Bir gazetecinin, "banka genel müdürlerinin, genelde demeçlerine yansımasa da 'yıl sonu hesaplarının alt üst olduğu' konusunda bazı eleştiriler yaptığını" belirterek, bankalardan zorunlu karşılıklarına faiz ödemek dışında talep gelip gelmediğine yönelik sorusu üzerine Başçı, bankacılara sorulduğunda her zaman kolaylaştırıcı tedbir isteyeceklerini belirtti.

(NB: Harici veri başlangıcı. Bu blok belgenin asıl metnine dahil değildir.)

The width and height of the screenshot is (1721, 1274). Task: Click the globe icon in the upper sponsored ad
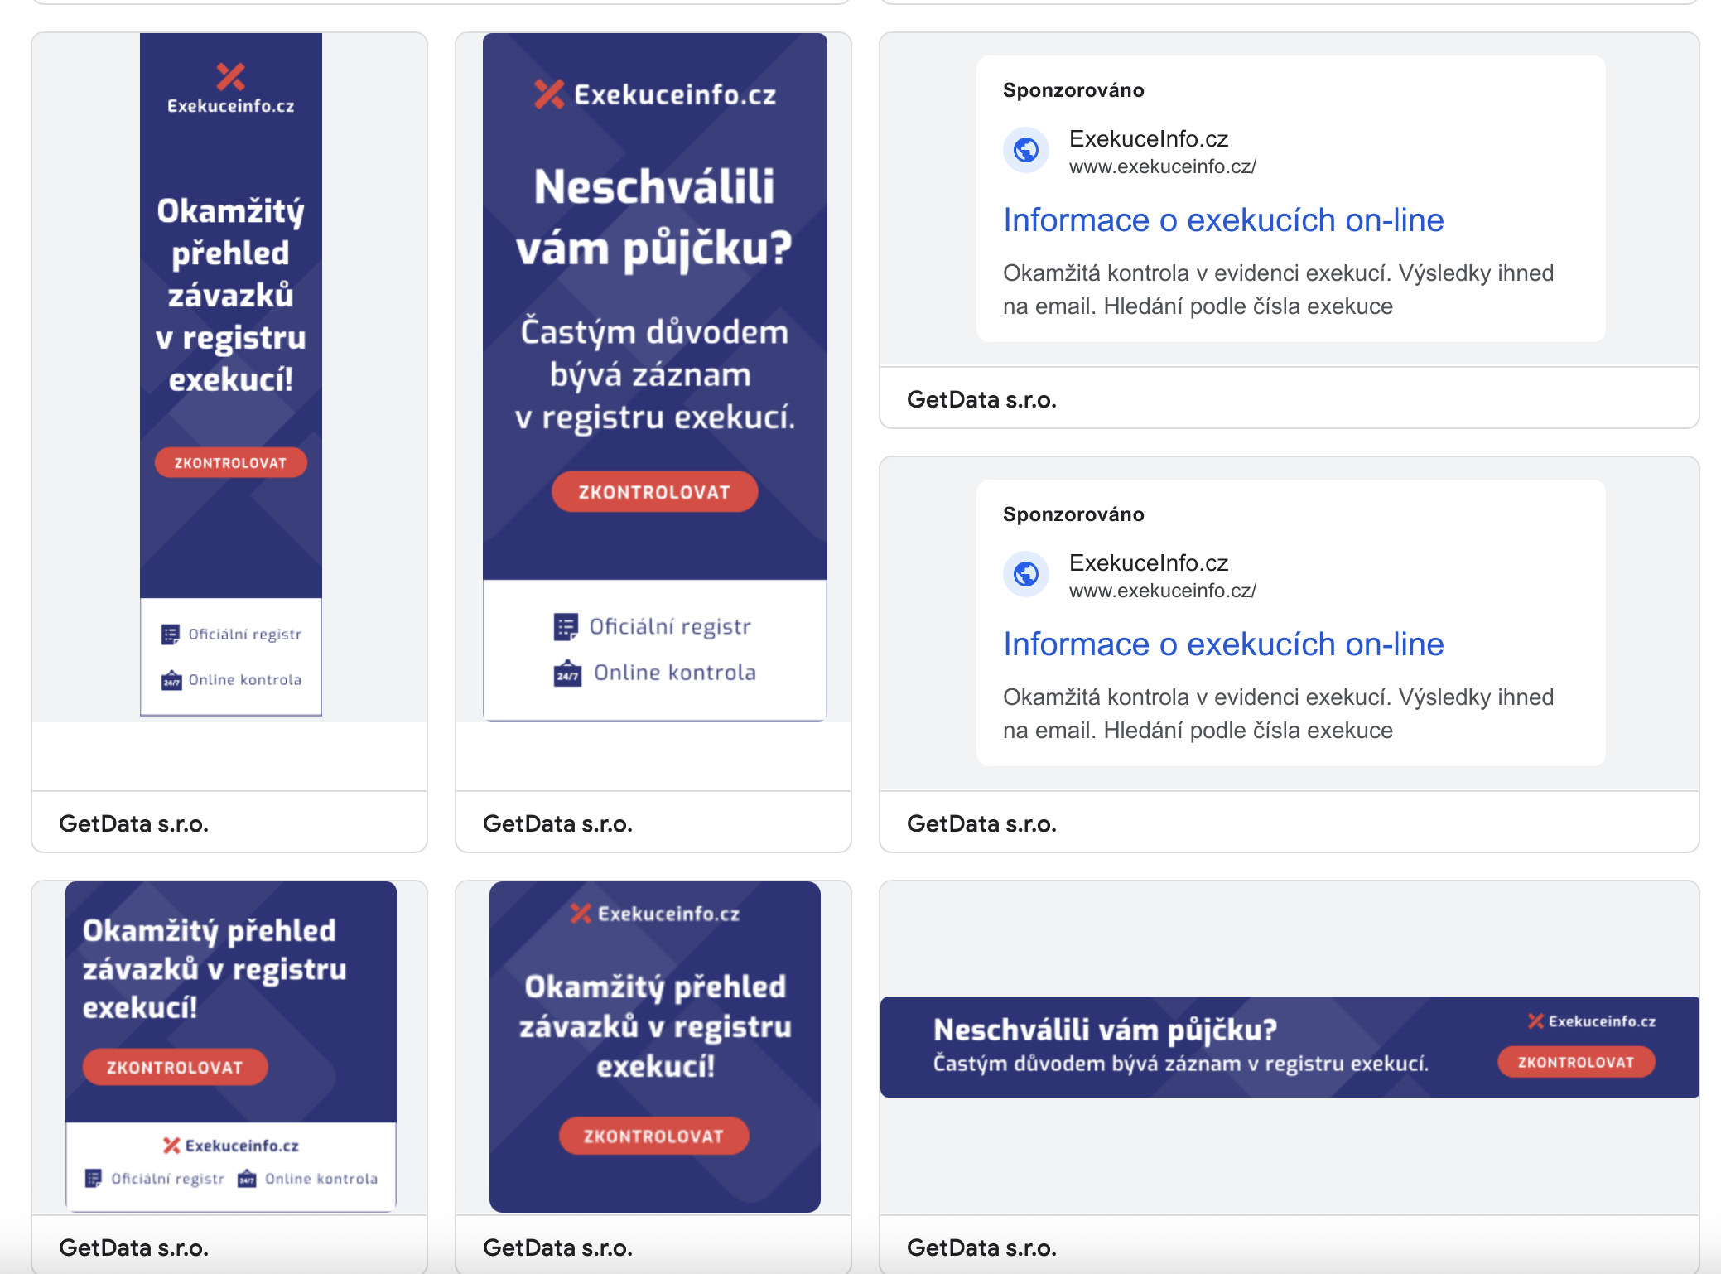pyautogui.click(x=1026, y=150)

Başçı, "Her zaman olduğu gibi 'aracılık maliyetlerimiz yüksek' şeklinde yakınmalar var. Zorunlu karşılıklara faiz ödemesini sıfıra indirdiğimiz dönemler genelde ekonominin güçlü olduğu ama portföy akımlarının da çok kuvvetli olduğu dönemlerdi. O dönemde biz politika bileşimi olarak nispeten TL faizler ve diğer tarafta oldukça sıkı sektör politikası izlemeye başlamıştık. Şimdi orada epeyce bir marjımız var. Sıkı finansal sektör politikasında Merkez Bankası'nın da marjı var diğer kurumların da olabilir. Burada kullanılabilecek alan, makro ihtiyati alanda destekleyici yönde olabilir eğer ihtiyaç görürsek, ama şu anda aşırı ihtiyaç görmüyoruz" diye konuştu.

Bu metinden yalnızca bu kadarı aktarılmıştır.